Vladimir Ulyanov became Lenin after his arrest after agitating among the St Petersburg workers in 1895. He had made his name as an energetic activist (praktik), a “propagandising intellectual” among the “purposive” (class conscious) workers. He was exiled to Siberia for three years.

In exile, Lenin ground out an assessment of Russia, which laid the foundation for his politics for the rest of his life. Behind the dry statistical tables of land ownership and employment “was the creation of new fighters who were both willing and able to wrest political freedom from the grip of the absolutist tsarist government”.
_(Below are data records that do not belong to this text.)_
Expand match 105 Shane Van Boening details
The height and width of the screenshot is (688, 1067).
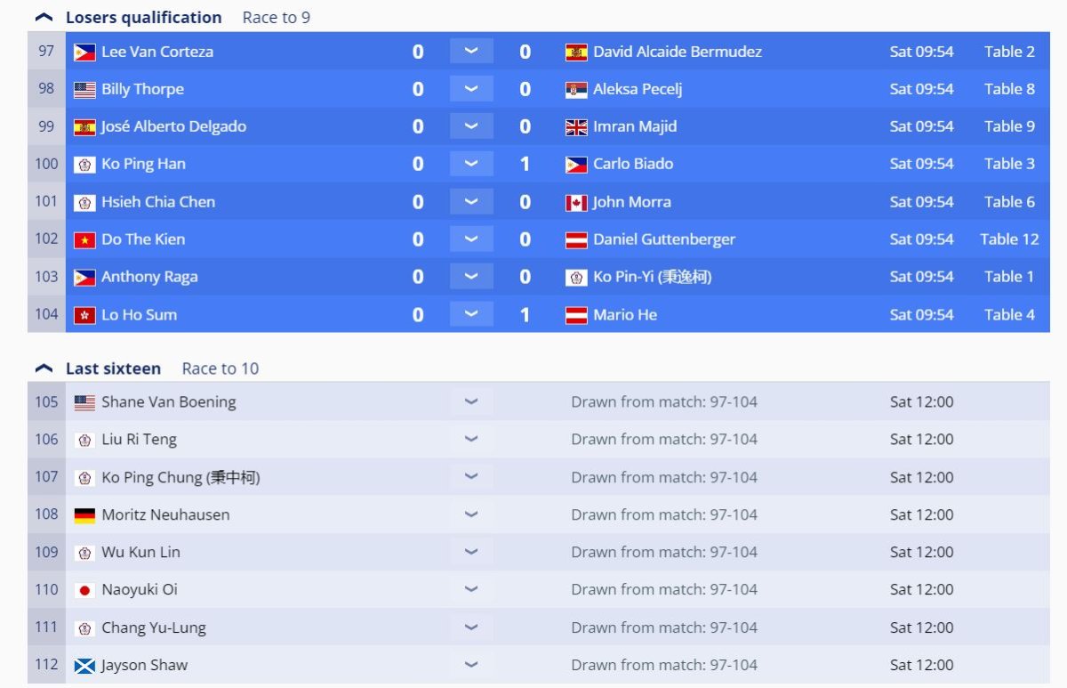(x=471, y=402)
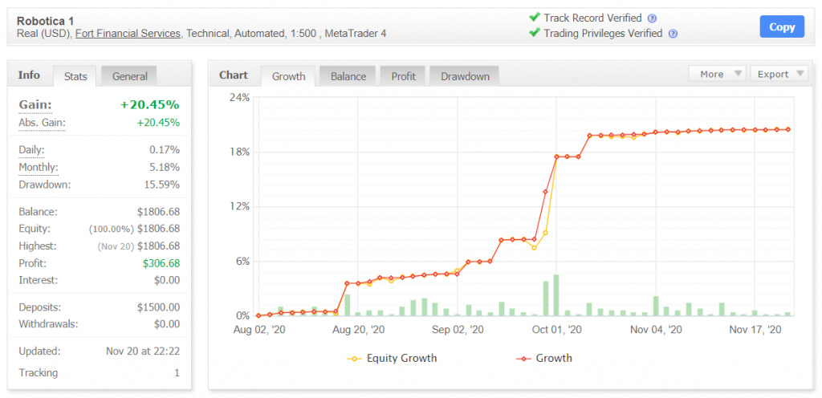Click the green Trading Privileges Verified checkmark
The image size is (822, 398).
[x=534, y=33]
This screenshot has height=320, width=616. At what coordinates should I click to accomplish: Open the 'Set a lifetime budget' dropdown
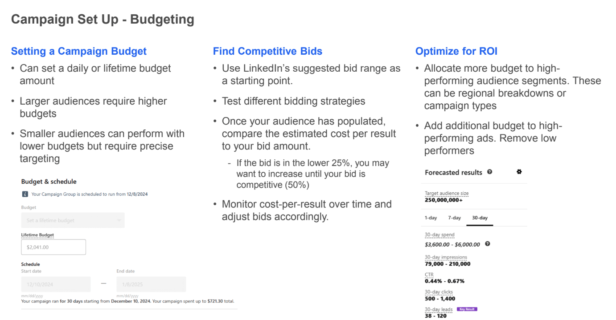click(73, 220)
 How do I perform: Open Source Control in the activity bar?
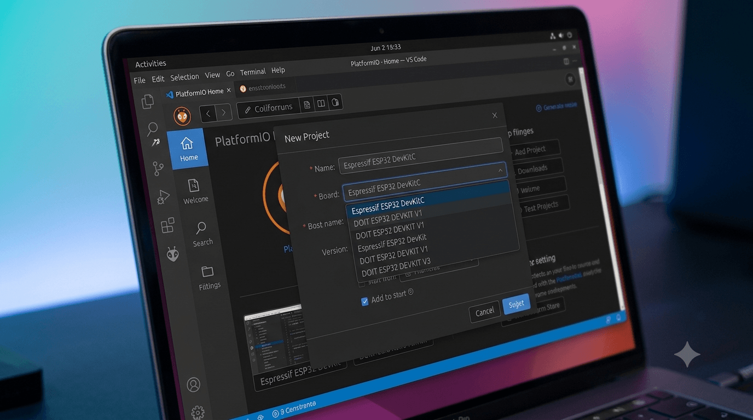coord(158,168)
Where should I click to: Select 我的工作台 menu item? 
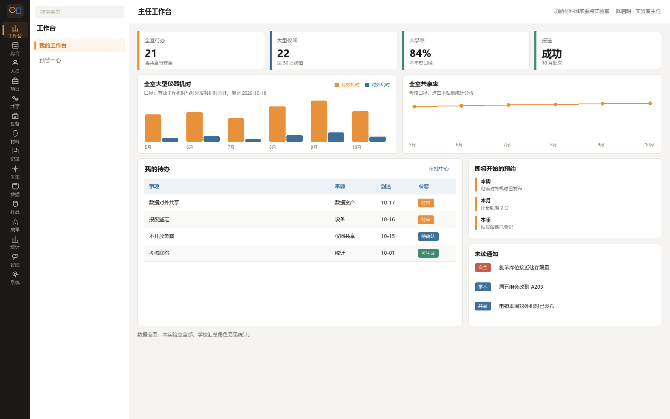(80, 45)
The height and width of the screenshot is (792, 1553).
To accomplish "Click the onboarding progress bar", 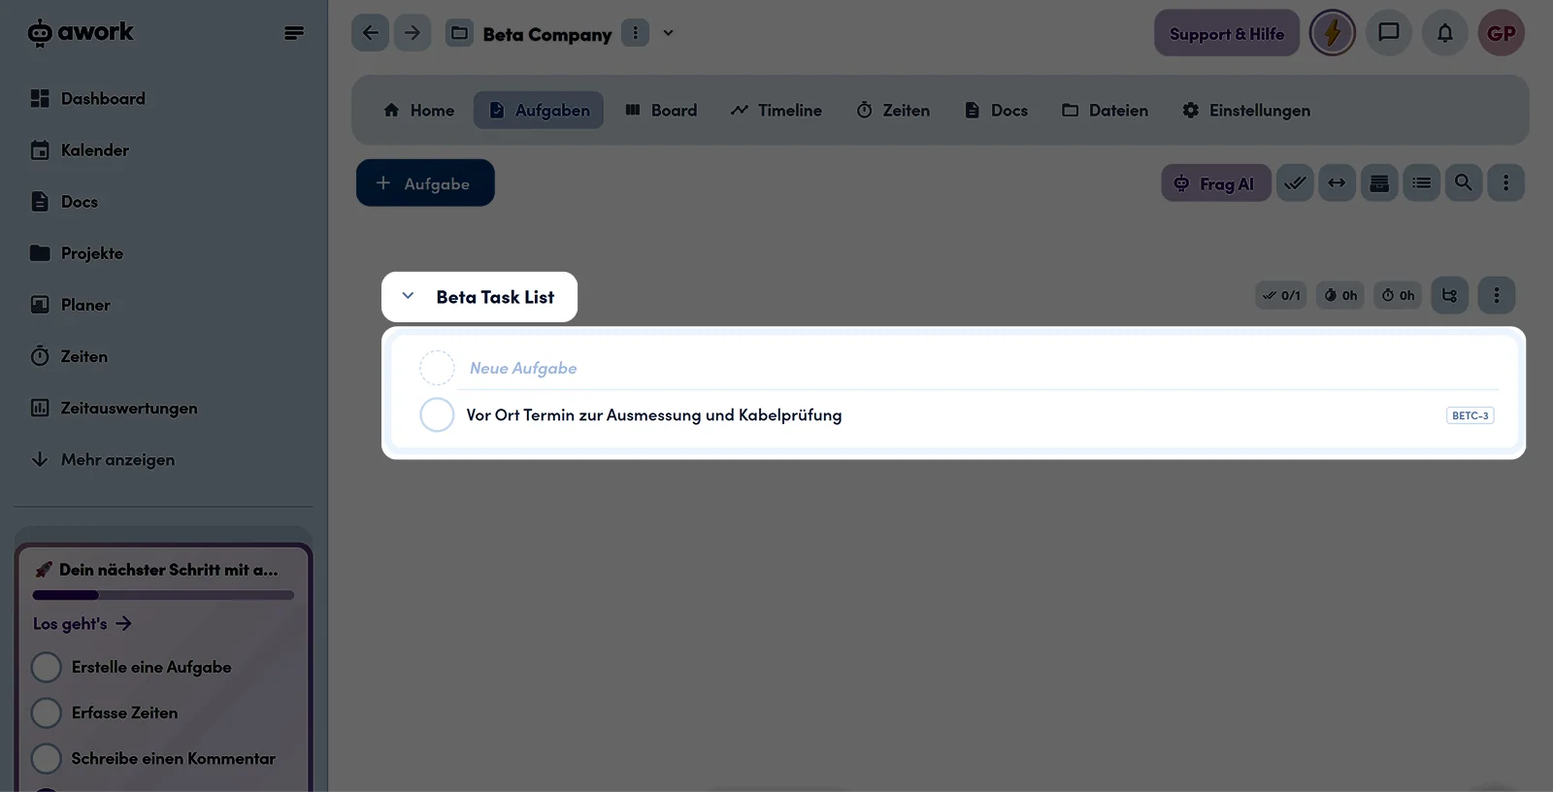I will (163, 595).
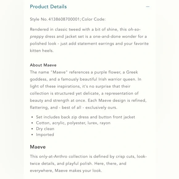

Capitalist development meant that “the exploitation of working people in Russia is everywhere capitalist in nature” and it created new classes out of the Russian people. First and foremost were the urban factory workers, the class leaders who were “the sole and natural representative of Russia’s labouring and exploited population and [therefore] capable of raising the banner of worker emancipation” (Friends of the People, 1894). Second there were the rural workers, who would be class followers in Lenin’s scenario. These workers would then lead the peasants and the village poor in the great struggle against tsarism.

Heroic class leadership

Lih argues that the central organising idea of Lenin’s life was heroic class leadership.

This meant two things. First, it meant working class leadership of the Russian revolution. On this view, the industrial, waged working class would be the leader (vozhd) of Russian people (narod) in the revolution against tsarism. Despite the overwhelming majority of the peasants, it was the place given to workers in this scenario that marked out Lenin’s politics.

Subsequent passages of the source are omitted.